Lodi, Monica; Koene, Joris M. (2016), Data from: Hidden female physiological resistance to male accessory gland substances in a simultaneous hermaphrodite, Dryad, Dataset, https://doi.org/10.5061/dryad.9nv1k

Abstract

To increase fertilization chances compared to rivals, males are favoured to transfer accessory gland proteins to females during mating. These substances, by influencing female physiology, cause alteration of her sperm usage and remating rate. Simultaneously hermaphroditic land snails with love-darts are a case in point. During courtship, a love-dart is pierced through the partner's body wall, thereby introducing accessory mucous gland products. This mucus physiologically increases paternity by inhibiting the digestion of donated sperm. The sperm, which are packaged in a spermatophore, are exchanged and received in an organ called the diverticulum. Because of its length, this organ was previously proposed to be a female anatomical adaptation that may limit the dart interference with the recipient's sperm usage.
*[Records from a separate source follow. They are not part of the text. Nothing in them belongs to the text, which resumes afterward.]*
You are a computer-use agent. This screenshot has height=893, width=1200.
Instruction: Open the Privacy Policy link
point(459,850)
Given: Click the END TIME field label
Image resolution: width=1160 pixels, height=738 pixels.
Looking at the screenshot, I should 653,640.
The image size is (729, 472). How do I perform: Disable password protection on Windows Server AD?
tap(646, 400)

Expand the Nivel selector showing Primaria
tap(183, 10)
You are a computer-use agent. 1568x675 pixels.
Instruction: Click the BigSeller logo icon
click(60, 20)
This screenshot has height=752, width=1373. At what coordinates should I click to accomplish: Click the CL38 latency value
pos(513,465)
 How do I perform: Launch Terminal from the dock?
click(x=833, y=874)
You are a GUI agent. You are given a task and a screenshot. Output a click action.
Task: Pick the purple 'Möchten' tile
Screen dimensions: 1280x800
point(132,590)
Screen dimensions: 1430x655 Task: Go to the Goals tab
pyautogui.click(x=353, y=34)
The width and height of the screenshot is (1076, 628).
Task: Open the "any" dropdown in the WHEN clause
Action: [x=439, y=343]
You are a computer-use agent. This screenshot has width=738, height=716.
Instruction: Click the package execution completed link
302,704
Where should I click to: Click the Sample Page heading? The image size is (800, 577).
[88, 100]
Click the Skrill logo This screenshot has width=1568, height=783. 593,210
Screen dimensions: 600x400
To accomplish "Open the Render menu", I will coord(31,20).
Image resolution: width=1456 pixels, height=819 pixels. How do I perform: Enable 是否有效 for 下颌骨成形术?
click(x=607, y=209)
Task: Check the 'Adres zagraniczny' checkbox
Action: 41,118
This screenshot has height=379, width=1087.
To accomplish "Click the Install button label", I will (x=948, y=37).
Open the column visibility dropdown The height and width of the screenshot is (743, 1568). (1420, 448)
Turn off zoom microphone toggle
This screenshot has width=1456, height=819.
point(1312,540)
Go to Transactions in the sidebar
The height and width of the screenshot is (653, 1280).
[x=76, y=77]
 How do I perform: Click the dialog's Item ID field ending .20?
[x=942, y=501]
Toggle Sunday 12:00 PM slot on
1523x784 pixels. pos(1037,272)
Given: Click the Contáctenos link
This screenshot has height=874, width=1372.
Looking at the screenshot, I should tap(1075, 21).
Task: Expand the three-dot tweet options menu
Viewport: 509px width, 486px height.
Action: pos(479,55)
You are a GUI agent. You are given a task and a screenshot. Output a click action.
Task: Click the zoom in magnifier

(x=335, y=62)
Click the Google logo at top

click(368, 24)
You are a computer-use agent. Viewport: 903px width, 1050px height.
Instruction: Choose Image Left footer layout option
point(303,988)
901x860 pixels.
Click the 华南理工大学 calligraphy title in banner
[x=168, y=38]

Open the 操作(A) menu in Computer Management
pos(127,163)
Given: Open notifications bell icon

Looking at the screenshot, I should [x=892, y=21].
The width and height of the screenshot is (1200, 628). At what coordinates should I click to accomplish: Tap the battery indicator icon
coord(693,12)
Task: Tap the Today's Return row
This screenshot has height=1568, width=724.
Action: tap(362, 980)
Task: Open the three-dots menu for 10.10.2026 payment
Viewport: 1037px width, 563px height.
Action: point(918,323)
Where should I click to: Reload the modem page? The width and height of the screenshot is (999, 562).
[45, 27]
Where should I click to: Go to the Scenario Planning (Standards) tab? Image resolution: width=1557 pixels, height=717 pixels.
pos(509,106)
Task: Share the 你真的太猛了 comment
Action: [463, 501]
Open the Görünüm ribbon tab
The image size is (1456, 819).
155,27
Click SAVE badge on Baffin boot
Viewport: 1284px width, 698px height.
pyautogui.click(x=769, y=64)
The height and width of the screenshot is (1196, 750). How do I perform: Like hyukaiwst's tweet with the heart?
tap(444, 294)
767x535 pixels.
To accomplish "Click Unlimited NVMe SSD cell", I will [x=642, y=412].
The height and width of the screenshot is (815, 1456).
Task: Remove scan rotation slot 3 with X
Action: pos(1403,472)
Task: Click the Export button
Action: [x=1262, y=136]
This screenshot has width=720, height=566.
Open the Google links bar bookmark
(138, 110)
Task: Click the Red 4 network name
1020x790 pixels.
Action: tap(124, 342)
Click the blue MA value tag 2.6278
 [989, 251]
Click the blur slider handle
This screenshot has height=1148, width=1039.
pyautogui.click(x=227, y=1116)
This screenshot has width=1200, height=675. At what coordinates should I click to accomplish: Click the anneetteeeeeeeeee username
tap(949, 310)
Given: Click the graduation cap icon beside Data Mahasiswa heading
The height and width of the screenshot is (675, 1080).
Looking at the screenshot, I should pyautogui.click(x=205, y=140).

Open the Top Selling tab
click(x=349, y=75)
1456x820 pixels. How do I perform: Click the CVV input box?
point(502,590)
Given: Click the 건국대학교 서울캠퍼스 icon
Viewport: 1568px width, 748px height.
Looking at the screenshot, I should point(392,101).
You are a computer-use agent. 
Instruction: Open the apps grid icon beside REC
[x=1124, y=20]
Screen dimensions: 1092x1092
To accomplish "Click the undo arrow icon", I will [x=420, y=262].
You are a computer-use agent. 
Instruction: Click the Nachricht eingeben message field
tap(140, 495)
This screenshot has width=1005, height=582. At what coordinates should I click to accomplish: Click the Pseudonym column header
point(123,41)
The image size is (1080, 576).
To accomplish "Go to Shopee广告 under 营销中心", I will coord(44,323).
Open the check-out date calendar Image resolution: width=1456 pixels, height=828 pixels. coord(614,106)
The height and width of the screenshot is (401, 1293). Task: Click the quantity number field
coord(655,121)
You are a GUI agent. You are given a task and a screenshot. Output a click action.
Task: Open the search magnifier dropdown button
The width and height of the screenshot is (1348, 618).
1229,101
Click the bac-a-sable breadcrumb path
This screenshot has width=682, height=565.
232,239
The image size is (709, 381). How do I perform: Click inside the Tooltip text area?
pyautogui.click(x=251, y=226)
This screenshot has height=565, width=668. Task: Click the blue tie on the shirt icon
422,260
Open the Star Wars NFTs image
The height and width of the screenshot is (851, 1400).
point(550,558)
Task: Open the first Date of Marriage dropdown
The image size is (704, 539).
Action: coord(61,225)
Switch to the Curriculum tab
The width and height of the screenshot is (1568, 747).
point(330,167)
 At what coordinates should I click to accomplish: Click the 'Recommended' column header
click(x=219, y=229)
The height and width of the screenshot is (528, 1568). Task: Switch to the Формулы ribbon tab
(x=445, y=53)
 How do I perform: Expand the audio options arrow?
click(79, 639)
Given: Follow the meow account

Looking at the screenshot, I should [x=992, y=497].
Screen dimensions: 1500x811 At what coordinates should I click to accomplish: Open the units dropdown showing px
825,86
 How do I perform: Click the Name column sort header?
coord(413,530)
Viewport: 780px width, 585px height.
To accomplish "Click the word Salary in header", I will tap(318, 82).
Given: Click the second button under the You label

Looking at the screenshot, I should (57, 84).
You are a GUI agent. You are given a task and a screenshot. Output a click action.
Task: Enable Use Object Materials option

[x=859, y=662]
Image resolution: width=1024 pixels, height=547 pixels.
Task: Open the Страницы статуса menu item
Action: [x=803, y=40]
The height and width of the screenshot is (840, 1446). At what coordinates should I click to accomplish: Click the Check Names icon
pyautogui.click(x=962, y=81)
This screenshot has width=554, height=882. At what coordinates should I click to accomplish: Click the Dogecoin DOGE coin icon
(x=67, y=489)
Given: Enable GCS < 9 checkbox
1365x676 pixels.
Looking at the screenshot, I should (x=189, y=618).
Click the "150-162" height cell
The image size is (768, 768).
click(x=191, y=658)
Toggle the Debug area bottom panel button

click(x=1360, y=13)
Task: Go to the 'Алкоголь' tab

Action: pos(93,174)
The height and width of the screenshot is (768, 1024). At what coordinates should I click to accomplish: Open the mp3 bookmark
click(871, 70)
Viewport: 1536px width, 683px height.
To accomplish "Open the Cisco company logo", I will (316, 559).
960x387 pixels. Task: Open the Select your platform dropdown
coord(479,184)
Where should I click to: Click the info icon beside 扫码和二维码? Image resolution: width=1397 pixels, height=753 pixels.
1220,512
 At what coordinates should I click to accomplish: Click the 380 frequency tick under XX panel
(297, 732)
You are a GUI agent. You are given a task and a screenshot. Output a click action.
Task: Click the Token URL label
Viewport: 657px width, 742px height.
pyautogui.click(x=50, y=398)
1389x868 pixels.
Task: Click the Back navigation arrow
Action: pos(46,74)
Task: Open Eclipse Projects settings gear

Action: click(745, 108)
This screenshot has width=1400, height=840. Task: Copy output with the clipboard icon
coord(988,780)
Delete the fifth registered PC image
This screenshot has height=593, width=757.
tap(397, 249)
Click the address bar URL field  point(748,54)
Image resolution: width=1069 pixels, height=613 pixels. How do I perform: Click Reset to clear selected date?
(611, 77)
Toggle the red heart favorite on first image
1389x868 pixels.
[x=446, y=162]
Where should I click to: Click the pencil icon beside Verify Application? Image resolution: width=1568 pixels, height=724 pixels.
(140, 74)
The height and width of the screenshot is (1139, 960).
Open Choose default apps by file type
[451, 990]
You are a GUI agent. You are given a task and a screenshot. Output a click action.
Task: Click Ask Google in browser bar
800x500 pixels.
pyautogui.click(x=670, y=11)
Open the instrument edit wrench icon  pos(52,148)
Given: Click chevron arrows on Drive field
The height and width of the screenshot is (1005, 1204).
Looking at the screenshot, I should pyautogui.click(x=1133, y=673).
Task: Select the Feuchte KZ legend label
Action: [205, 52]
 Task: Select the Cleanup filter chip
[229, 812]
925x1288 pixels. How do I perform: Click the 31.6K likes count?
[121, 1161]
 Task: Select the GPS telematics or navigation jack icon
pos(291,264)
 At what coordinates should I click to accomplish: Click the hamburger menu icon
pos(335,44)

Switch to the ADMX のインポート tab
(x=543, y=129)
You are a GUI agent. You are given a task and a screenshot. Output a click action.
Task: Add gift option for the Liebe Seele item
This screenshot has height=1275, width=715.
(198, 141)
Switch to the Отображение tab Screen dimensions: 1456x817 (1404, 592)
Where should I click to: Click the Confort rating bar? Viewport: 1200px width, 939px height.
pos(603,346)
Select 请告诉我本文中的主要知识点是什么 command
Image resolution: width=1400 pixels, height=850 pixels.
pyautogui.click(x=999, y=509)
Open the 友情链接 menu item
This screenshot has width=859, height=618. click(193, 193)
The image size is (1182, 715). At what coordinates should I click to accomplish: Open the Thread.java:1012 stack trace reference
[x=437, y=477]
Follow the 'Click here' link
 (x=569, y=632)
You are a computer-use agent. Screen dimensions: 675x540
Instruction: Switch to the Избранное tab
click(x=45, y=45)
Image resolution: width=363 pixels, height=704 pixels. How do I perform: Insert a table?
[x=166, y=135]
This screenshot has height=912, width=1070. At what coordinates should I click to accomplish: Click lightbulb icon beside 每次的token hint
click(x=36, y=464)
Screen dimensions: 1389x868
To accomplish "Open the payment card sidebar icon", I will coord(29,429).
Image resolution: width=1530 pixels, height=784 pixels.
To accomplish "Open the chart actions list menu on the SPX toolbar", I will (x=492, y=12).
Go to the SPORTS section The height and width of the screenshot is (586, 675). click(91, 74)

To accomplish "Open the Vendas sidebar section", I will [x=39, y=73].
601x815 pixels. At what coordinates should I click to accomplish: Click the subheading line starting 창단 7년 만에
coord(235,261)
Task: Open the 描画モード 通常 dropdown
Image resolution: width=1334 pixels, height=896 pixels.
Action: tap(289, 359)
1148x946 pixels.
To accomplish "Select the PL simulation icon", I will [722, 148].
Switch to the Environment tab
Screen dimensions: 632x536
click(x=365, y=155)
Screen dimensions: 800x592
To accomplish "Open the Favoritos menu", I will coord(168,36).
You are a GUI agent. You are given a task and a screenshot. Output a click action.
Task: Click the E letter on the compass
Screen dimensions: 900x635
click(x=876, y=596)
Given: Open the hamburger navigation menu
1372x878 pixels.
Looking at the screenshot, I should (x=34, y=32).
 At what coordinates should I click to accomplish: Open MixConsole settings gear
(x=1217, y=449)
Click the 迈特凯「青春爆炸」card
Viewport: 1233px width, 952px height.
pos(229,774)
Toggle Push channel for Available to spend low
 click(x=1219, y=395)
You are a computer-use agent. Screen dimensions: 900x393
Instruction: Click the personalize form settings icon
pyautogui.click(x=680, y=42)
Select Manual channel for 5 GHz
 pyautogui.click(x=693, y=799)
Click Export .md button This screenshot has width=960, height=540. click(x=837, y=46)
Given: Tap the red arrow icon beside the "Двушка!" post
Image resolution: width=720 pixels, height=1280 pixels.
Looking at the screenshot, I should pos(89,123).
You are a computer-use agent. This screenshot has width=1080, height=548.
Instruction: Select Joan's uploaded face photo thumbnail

For reproductive success of the donor, an anatomically long spermatophore, relative to the partner's diverticulum, is beneficial since sperm can avoid digestion by exiting through the spermatophore's tail safely. However, the snail Eobania vermiculata possesses a diverticulum that is three times longer than the spermatophore it receives. Here we report that the love-dart mucus of this species contains a contraction-inducing substance that shortens the diverticulum, an effect that is only properly revealed when the mucus is applied to another helicid species, Cornu aspersum. This latter finding suggests that E. vermiculata may have evolved a physiological resistance to the manipulative substance received via the love-dart by becoming insensitive to it. This provides useful insight into evolution of female resistance to male manipulations, indicating that it can remain hidden if tested on a single-species.